1.2侧脑室插管 根据大鼠解剖图谱进行侧脑室插管,以前囟为基点寻找进针点,插管位置为前囟后1.0 mm、旁开1.5 mm、深3.5 mm,墨水标记。用连接渗透压泵的无菌不锈钢管插至标记处,固定后埋于颈背部皮下。HF+miR-132抑制剂组大鼠通过渗透泵注入miR-132特异抑制剂0.1 nmol/d,Ctrl+ACSF组和HF+ACSF组每天微灌注等量的ACSF,各组实验动物持续灌注4 w〔5〕。

1.3主要的仪器和试剂 多通道小动物人工呼吸机(DB038-1)、精密注射泵(LSP01-2A)、高效液相色谱仪(STI501)、脑立体定位仪(DB053)、东芝四维彩超(Aplio50)、倒置光学显微镜(Olympus)、BL-420生物机能实验系统(成都泰盟公司)、miR-132特异抑制剂(Biomics Biotech)、大鼠脑钠肽(BNP)、NE酶联免疫吸附试验(ELISA)试剂盒(碧云天生物科技公司)等。

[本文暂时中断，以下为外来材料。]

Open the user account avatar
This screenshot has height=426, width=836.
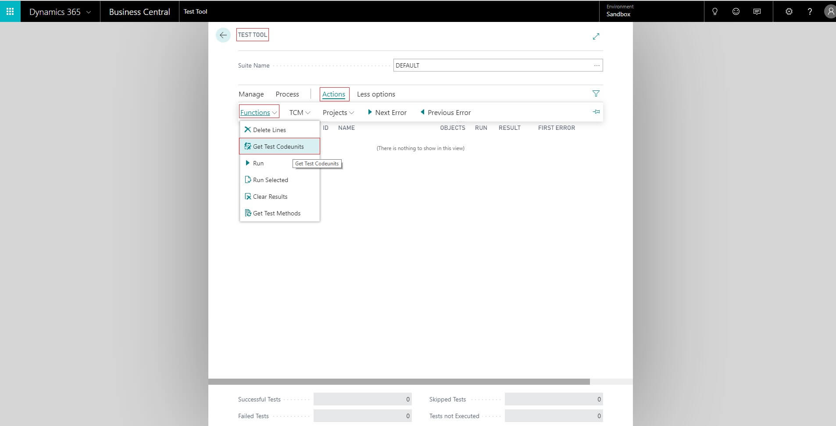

1.4心功能检测 通过超声心动图和血流动力学检测心率(HR)、LVEDP等心功能指标,超声检测和分析由临床超声医师完成,血流动力学检测步骤参考El-Husseing等〔6〕的方法。

1.5肾交感神经活动(RSNA)检测 对于心血管活动的调节,肾交感神经具有很高的紧张性,因此应用电生理实验技术检测RSNA来直接反映外周交感神经活动的瞬时变化。神经的分离及放电的检测方法同文献〔7〕。

1.6血浆BNP和NE含量检测 动物在非麻醉状态下通过内眦静脉取血,离心收集血样标本后严格执行ELISA试剂盒说明书步骤检测血浆NE和BNP水平,外周血液中的NE含量可间接反映外周交感神经的兴奋性。

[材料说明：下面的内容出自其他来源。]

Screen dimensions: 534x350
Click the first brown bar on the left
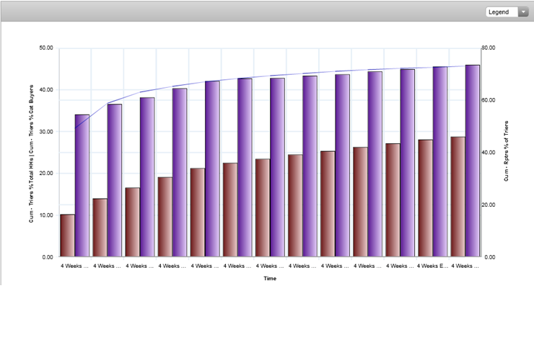[x=66, y=235]
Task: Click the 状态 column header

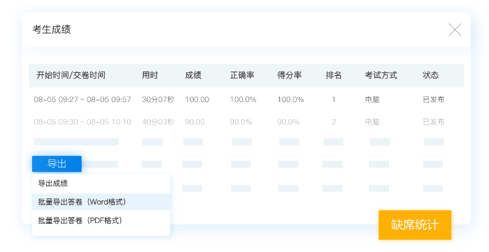Action: 430,75
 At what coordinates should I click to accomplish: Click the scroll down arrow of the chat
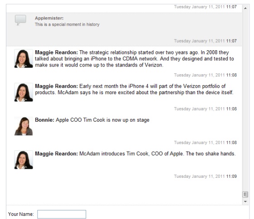pyautogui.click(x=245, y=201)
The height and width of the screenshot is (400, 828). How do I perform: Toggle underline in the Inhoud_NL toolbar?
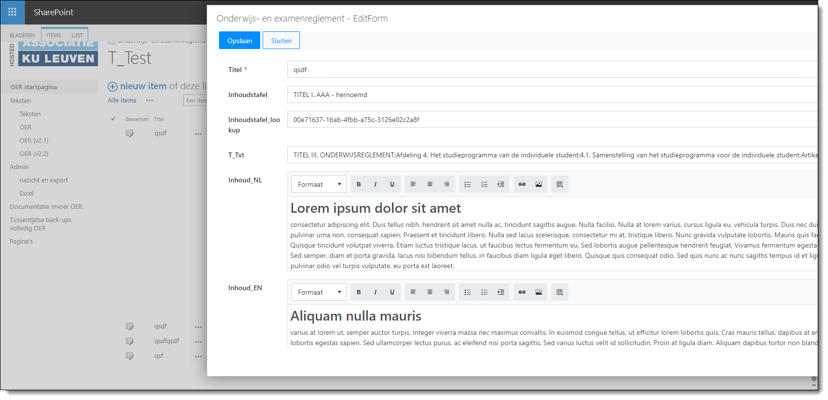pos(392,184)
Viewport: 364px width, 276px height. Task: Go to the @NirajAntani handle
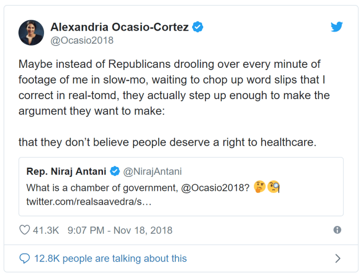pyautogui.click(x=152, y=172)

1.7下丘脑PVN Glu含量检测 使用大鼠脑定位图谱来明确下丘脑PVN所处位置:视交叉后缘向后1.5～2.0 mm,垂直7.1～8.1 mm。侧脑室灌注4 w后麻醉状态下断头处死实验动物,将下丘脑PVN脑组织立即取出,超声粉碎、匀浆取上清之后,应用高效液相色谱(HPLC) 仪检测Glu含量,药学院专业技师完成仪器操作及结果分析。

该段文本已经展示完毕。